Como uma deusa
A catarinense Patrícia Douat Garcia, 51 anos, conhece os segredos da Victorias Secret. Mais do que isso: ajuda a perpetuar a famosa marca de lingerie e produtos de beleza como um ícone de sensualidade mundo afora. Há mais de uma década, a especialista em comportamento do consumidor faz parte do time de consultores internacionais da Limited Brands, conglomerado americano ao qual pertence a Victorias Secret.
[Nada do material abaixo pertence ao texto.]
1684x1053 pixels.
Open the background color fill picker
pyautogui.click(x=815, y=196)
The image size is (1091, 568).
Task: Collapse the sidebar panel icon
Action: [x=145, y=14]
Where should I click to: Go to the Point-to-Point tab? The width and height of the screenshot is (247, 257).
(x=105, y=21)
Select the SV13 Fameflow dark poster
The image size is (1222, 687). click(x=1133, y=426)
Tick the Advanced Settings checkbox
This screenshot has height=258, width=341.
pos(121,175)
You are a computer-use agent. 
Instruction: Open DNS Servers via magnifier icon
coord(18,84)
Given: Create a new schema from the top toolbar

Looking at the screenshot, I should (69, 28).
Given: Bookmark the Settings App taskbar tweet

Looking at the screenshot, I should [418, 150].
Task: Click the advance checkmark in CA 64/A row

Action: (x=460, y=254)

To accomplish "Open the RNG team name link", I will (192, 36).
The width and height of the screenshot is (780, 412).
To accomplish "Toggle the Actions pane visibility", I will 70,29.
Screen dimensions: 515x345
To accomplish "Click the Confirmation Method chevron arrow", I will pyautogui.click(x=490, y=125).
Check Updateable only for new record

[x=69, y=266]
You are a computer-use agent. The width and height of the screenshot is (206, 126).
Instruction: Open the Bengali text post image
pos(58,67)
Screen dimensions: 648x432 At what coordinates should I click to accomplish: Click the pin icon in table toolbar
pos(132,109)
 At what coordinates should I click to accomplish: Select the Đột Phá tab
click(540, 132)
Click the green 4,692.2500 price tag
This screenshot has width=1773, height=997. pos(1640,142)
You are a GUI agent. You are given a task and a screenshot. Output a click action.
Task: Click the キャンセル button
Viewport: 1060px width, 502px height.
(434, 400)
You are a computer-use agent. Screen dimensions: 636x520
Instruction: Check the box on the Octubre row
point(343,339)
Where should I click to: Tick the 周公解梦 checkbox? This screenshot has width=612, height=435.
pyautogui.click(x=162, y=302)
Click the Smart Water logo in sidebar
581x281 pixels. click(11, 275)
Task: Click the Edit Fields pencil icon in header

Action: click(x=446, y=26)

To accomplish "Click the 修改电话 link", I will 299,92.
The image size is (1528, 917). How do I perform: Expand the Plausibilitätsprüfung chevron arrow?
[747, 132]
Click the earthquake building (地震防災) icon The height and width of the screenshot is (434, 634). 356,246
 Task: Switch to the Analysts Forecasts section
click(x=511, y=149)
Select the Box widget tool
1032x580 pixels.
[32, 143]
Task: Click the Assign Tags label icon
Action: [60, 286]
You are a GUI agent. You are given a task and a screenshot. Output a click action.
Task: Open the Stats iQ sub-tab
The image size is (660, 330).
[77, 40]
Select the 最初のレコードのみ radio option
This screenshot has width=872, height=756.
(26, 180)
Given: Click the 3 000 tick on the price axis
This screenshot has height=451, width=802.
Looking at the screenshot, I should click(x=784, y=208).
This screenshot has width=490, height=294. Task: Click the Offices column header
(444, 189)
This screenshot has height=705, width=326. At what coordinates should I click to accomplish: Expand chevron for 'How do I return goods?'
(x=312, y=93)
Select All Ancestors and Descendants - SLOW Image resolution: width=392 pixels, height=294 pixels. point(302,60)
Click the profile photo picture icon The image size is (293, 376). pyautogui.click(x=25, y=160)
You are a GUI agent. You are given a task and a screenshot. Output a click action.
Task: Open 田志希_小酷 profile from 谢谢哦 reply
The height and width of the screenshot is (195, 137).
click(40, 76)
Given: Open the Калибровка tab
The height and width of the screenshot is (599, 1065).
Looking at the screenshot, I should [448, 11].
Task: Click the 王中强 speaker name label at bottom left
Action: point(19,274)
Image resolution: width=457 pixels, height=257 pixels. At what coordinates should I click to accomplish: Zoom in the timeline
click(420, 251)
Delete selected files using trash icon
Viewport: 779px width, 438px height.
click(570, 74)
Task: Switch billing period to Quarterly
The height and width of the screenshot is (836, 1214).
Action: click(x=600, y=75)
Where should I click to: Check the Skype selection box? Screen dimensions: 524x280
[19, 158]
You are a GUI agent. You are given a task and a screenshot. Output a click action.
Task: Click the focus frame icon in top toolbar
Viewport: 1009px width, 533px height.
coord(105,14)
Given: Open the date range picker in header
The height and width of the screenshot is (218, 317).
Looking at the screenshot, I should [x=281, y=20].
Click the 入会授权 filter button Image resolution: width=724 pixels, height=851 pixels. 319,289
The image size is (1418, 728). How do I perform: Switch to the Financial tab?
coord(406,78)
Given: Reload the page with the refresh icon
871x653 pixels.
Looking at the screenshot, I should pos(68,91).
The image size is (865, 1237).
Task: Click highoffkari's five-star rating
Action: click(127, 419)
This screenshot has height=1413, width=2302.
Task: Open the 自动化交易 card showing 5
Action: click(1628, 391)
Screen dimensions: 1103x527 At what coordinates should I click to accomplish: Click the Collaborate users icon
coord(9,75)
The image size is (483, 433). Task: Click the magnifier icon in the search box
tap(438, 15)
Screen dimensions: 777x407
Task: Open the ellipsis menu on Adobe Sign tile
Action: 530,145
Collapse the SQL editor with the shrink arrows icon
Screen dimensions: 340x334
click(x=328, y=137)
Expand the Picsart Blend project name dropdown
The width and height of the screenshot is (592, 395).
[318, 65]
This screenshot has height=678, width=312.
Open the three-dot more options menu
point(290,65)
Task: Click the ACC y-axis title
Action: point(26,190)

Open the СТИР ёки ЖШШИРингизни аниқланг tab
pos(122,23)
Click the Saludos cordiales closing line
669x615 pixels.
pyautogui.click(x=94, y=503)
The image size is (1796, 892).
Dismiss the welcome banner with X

Com métodos de pesquisa amparados na semiótica e na psicologia junguiana, ela e a sócia, Carol Garcia, viajam a América do Sul para garimpar novidades e informações úteis para que a grife se mantenha como objeto de desejo no imaginário das consumidoras. Por obra delas, por exemplo, a Victoria’s Secret desenvolveu uma linha de roupas para ginástica inspirada no que as brasileiras vestem para ir à academia.
Em passagem por Novo Hamburgo, para participar do 7º Simpósio Brasileiro de Biomecânica do Calçado, Patrícia explicou o poder da Victoria’s Secret de levar as mulheres, como ela diz, ao Olimpo:
Donna – Como a Victoria’s Secret se mantém como uma das marcas mais desejadas no mundo?
Patrícia Douat Garcia – A Victoria’s Secret mistura o arquétipo do sexo, por meio de uma imagem de Afrodite, a deusa da sedução, mas se cobre com a tradicionalidade da realeza embutida no nome Victoria, a Rainha Victoria, muito significativa para o público americano. É como se a Afrodite da mulher estivesse escondida na realeza de como se apresenta para o mundo: é por baixo, escondido, que ela carrega toda aquela sensualidade. E eles conseguem ser fiéis a esses arquétipos, nunca entram em contradição nas propagandas, na forma como oferecem a mercadoria. A Victoria’s Secret é um ícone, conhecido no mundo todo como objeto de desejo. Atua diretamente no inconsciente profundo, de apelo arquetípico, e faz com que as pessoas ajam de maneira ilógica: você não precisa ter algo da Victoria’s Secret, mas, se tiver dinheiro, vai comprar. É quando você se sente parte do Olimpo.
Donna – Ir a uma loja da Victoria’s Secret faz parte do roteiro turístico de quem viaja aos EUA. Com todo esse sucesso mundial, por que não abrir lojas em outros mercados?
Patrícia – O dono, Leslie H. Wexner, controla tudo pessoalmente. Sempre se negou a abrir lojas fora do EUA, não precisa disso. Na América do Sul, quase todas as mercadorias da Victoria’s Secret estão nos free shops. Mas, com toda essa globalização, talvez a Victoria’s Secret se espalhe pelo mundo. A gente tem esperança – eu tenho.
Donna – Sem planos de expansão, por que manter consultores em outros países?
Patrícia – Na Victoria’s Secret, estamos falando de bilhões, trilhões de dólares: eles não podem deixar passar nada, têm que saber o que está acontecendo no mundo, que tipo de calcinha se usa no Brasil, na França, quem vende calcinha no supermercado… Têm que estar um passo à frente. Querem saber de tamanhos, materiais, como empacotar, como cobrar, qual o sistema para cobrar… tudo interessa. Não só para eles, para todas as grandes marcas.
Donna – Quando você viaja a trabalho, o que norteia suas pesquisas para mapear o comportamento dos consumidores?
Patrícia – É como uma pesquisa de sociologia. Você sai na rua, olha vitrines, observa como as pessoas se vestem, como se comportam na rua, nas livrarias, nos museus, nos bares… Em Montevidéu, no Uruguai, ninguém usa estampado: 99%, independentemente da idade, usam preto. Então, as lojas têm estampas, mas não adianta colocá-las na vitrine. Tem que colocar a estampa, coberta com um tom liso: mostrar como usá-la como um detalhe.
Donna – Qual a peculiaridade da consumidora brasileira?
Patrícia – A brasileira consome mais moda do que qualquer outra mulher do mundo. Geralmente, as pessoas refazem o guarda-roupa duas vezes por ano. Nós, de três a quatro vezes. Praticamente o dobro. É uma terapia. A maioria das outras mulheres renova o guarda-roupa duas vezes, porque, para elas, terapia é conversar e ver vitrines. Para a maioria dos europeus, o apelo é só o estímulo visual. Já para a brasileira, não basta olhar, tem que pegar, ver se é macio, cheirar… Somos atacados por todos os lados. Então, o bombardeamento é muito maior, e acabamos consumindo mais do que normalmente deveríamos.